In our increasingly mechanized and automated world that frowns on superstition and mysticism, this story shows how vitally relevant our disappearing ancient wisdom and traditional beliefs still are. In particular, the film focuses on the age-old Himalayan celebration of feminine energy as the most supreme aspect of being.  Crucial to our own volatile era, this energy is personified in tantric Buddhism by dakinis who may appear as living beings with almost supernatural powers to give or take away our life force and provide direction, guidance or ruin to our lives.


This story is about Tenzin – a modern young Tibetan entrepreneur, utterly sceptical of such “irrational” beliefs, who is driven to create the best coffee shop in Nepal. Reluctantly, Tenzin also follows his old mother’s deepest wish that he learn a traditional but dying Tibetan song art in which she had excelled. While obsessively pursuing his ambition, Tenzin is suddenly tormented by peculiar and recurring dreams and images that friends and seers tell him signal his imminent death.
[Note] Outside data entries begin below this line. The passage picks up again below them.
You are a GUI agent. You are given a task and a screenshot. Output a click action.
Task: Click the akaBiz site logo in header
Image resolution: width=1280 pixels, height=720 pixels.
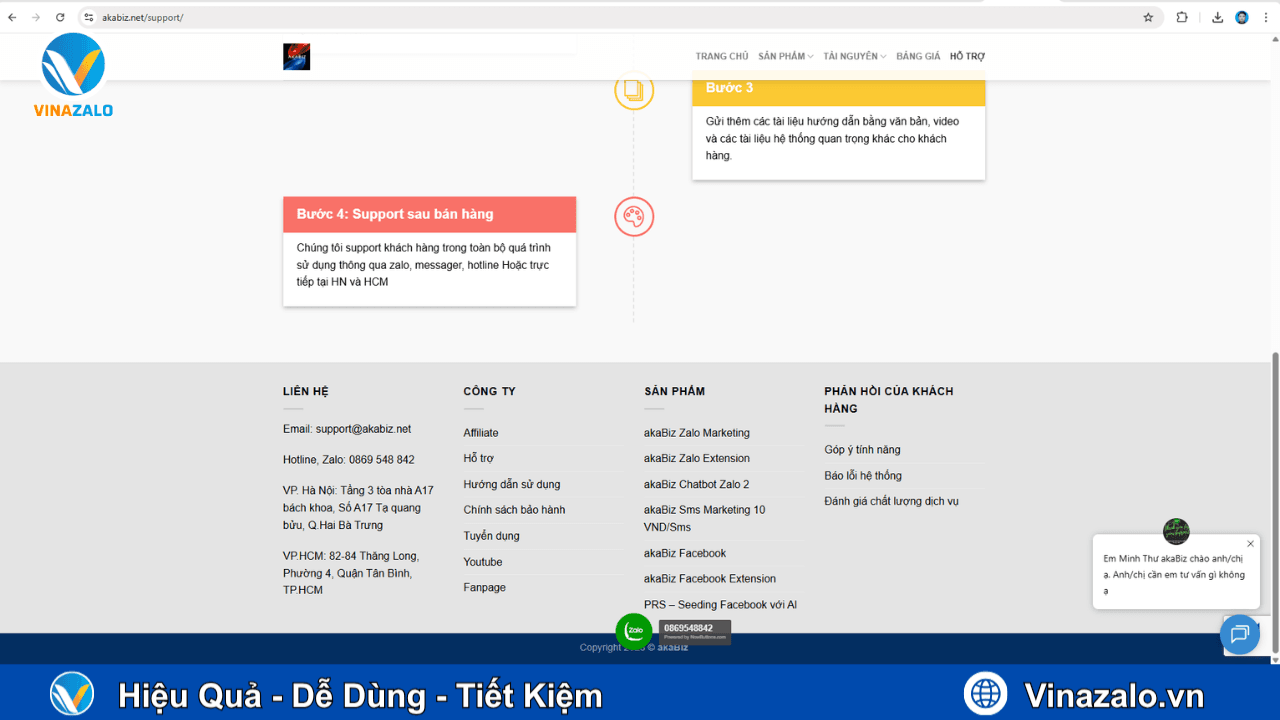tap(296, 56)

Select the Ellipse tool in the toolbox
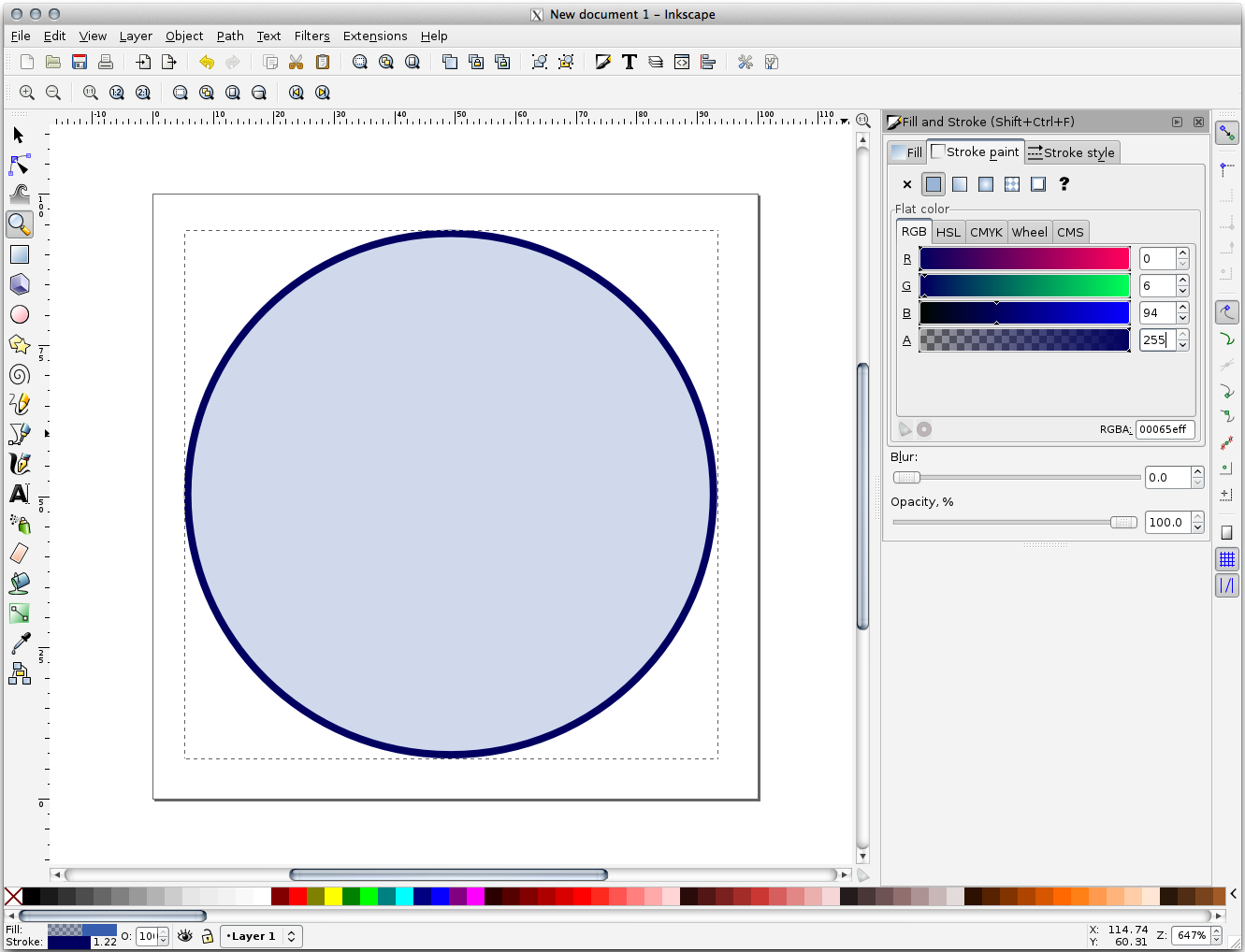pyautogui.click(x=19, y=314)
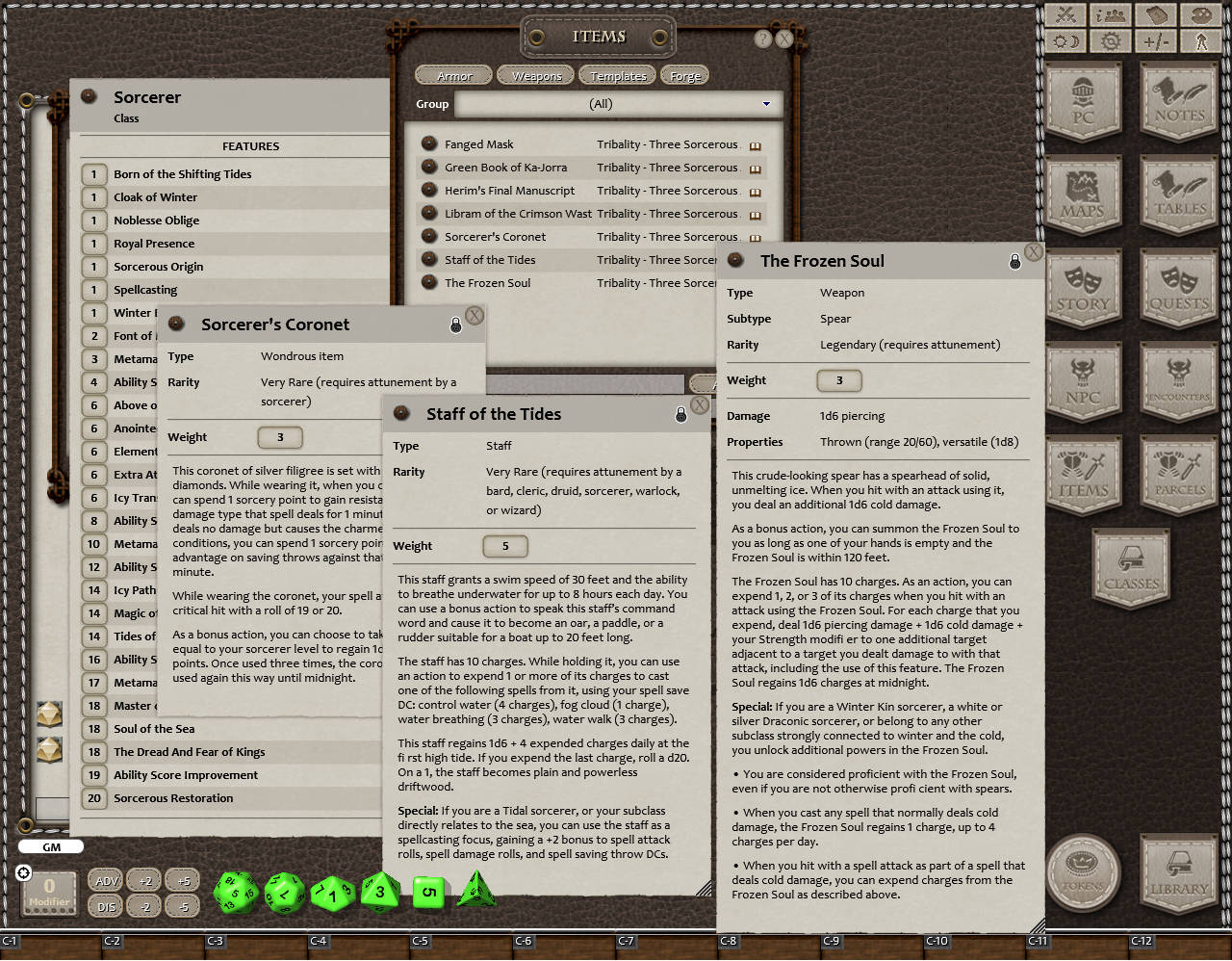Open the Combat Tracker via crossed swords icon
The height and width of the screenshot is (961, 1232).
pyautogui.click(x=1065, y=15)
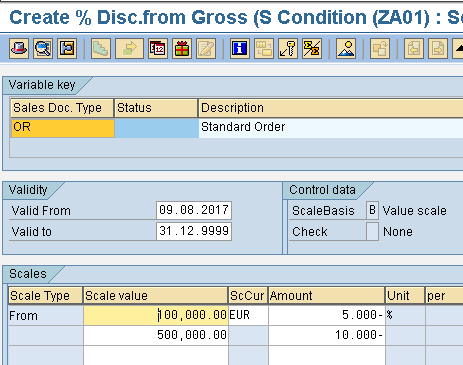The height and width of the screenshot is (365, 463).
Task: Click the black triangle icon at toolbar end
Action: tap(458, 49)
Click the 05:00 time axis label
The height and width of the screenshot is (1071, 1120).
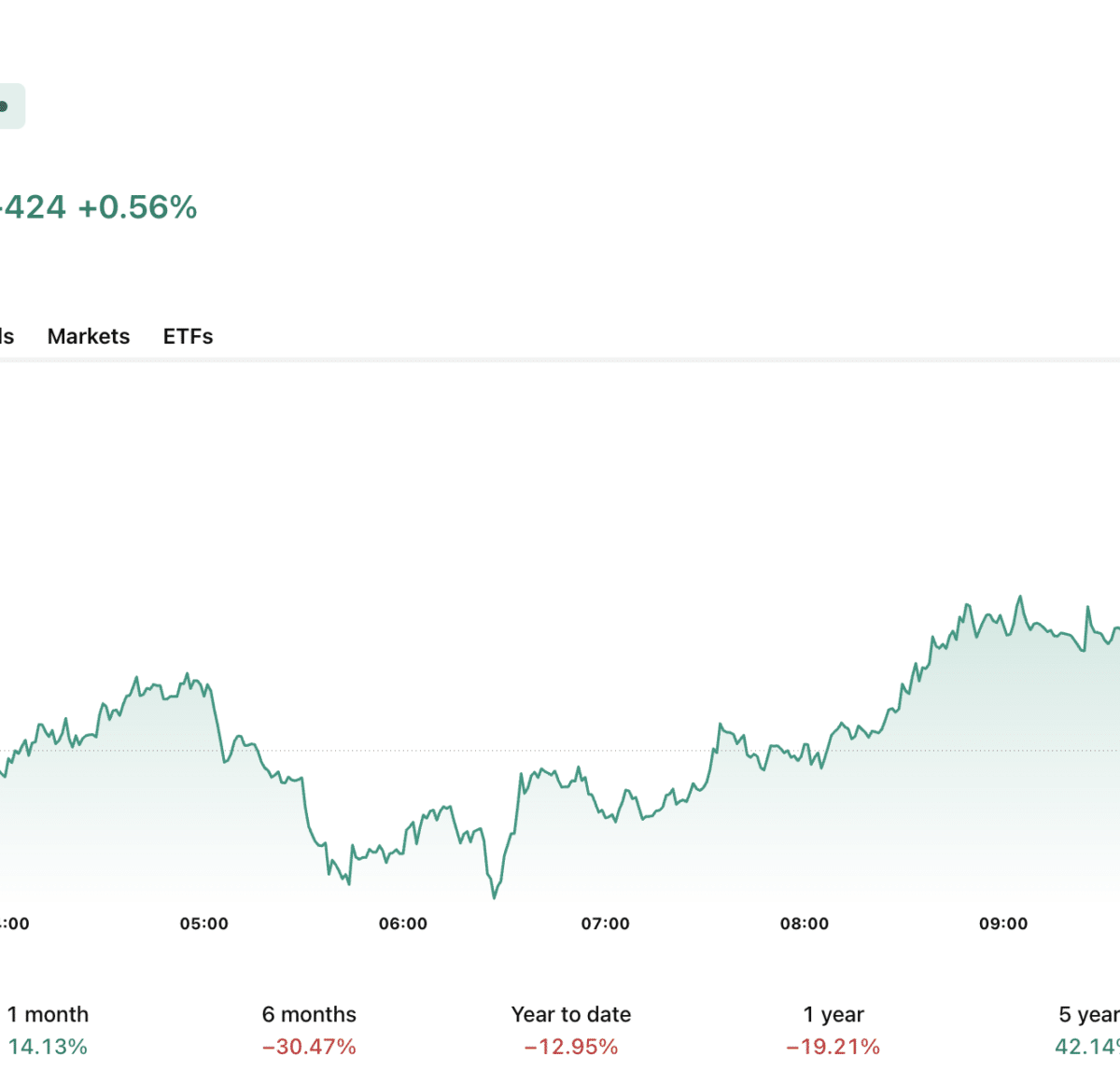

Realized sages and ancient texts advise that only finding a dakini can save his life or else he will die in seven days. Tenzin disparages both the prediction and the advice as foolish superstition. But no matter how sceptical we are, the reality of death – and especially our own – makes us paranoid and panicky. And so, Tenzin soon embarks on a desperate search for this “very special woman” that brings him face to face with his own neurosis and attachments and with the speed, frenzy, distraction and rational limitations of modern life.